Dans son allocution, le président du GRAD, Dr Victor Alipui a souhaité la bienvenue aux participants et les a remerciés d’avoir répondu très nombreux à l’invitation du GRAD. Il a émis le vœu que les différents sous-thèmes qui seront présentés puissent animer les débats desquels jaillira la lumière qui permettra d’éclairer les actions de nos acteurs politiques, des autorités togolaises et des institutions internationales qui accompagnent le Togo dans sa marche vers la démocratie, l’état de droit et le développement.

Si des efforts ont été faits dans le domaine de la liberté d’opinion, de la liberté d’expression, de la liberté de presse, et de la liberté de former des partis politiques et des associations, le président a fait remarquer que le chemin à parcourir pour la consolidation de la démocratie et de l’état de droit reste long et semé d’embûches.

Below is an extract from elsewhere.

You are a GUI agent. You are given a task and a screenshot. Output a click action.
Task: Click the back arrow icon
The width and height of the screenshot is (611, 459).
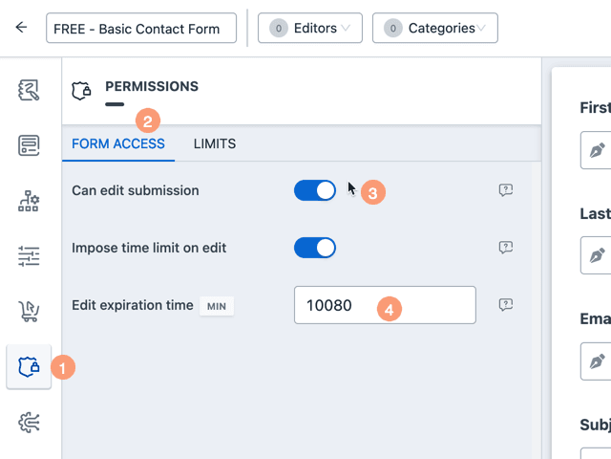tap(21, 28)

Depuis plus de cinquante ans, poursuit-il, le Togo est constamment confronté à un épineux problème, celui de l’impunité qui a toujours existé tout au long de son histoire depuis l’époque coloniale jusqu’à nos jours et qui mine sa cohésion sociale.

Enfin, le président a invité les participants à ouvrir, au cours de leurs débats, de nouvelles pistes qui permettent au Togo de sortir, de façon définitive, de la longue crise dans laquelle il s’est enlisé.

A son tour, le secrétaire général, M. Assiongbon Ekoué, a présenté le GRAD comme une association régie par la loi du 1er juillet 1901 et enregistrée au Ministère de l’Administration Territoriale de la Décentralisation sous le n° 3572. Il a en outre précisé, contrairement à ce que pensent certains togolais, que le GRAD n’est pas un parti politique. Il a parlé de ses objectifs, de ses moyens, de ses ressources et de la composition de son bureau et de ses commissions.

Il a ensuite rappelé les raisons et le but de la table ronde à savoir : créer une plate-forme de discussion entre les Togolaises et les Togolais et amener les participants ayant bénéficié de ces échanges à réfléchir individuellement et collectivement sur les possibilités de sortie de crise, à mieux identifier les solutions idoines et à formuler par la suite des suggestions sur les structures à mettre en place pour parvenir à une société démocratique.

Le coordonnateur du GRAD, M. Toulassi Victor a présenté le programme des deux jours et rappelé la manière dont les travaux vont se dérouler : exposés en séance plénière, discussions générales sur les exposés et travaux en groupes sur les sous-thèmes suivants.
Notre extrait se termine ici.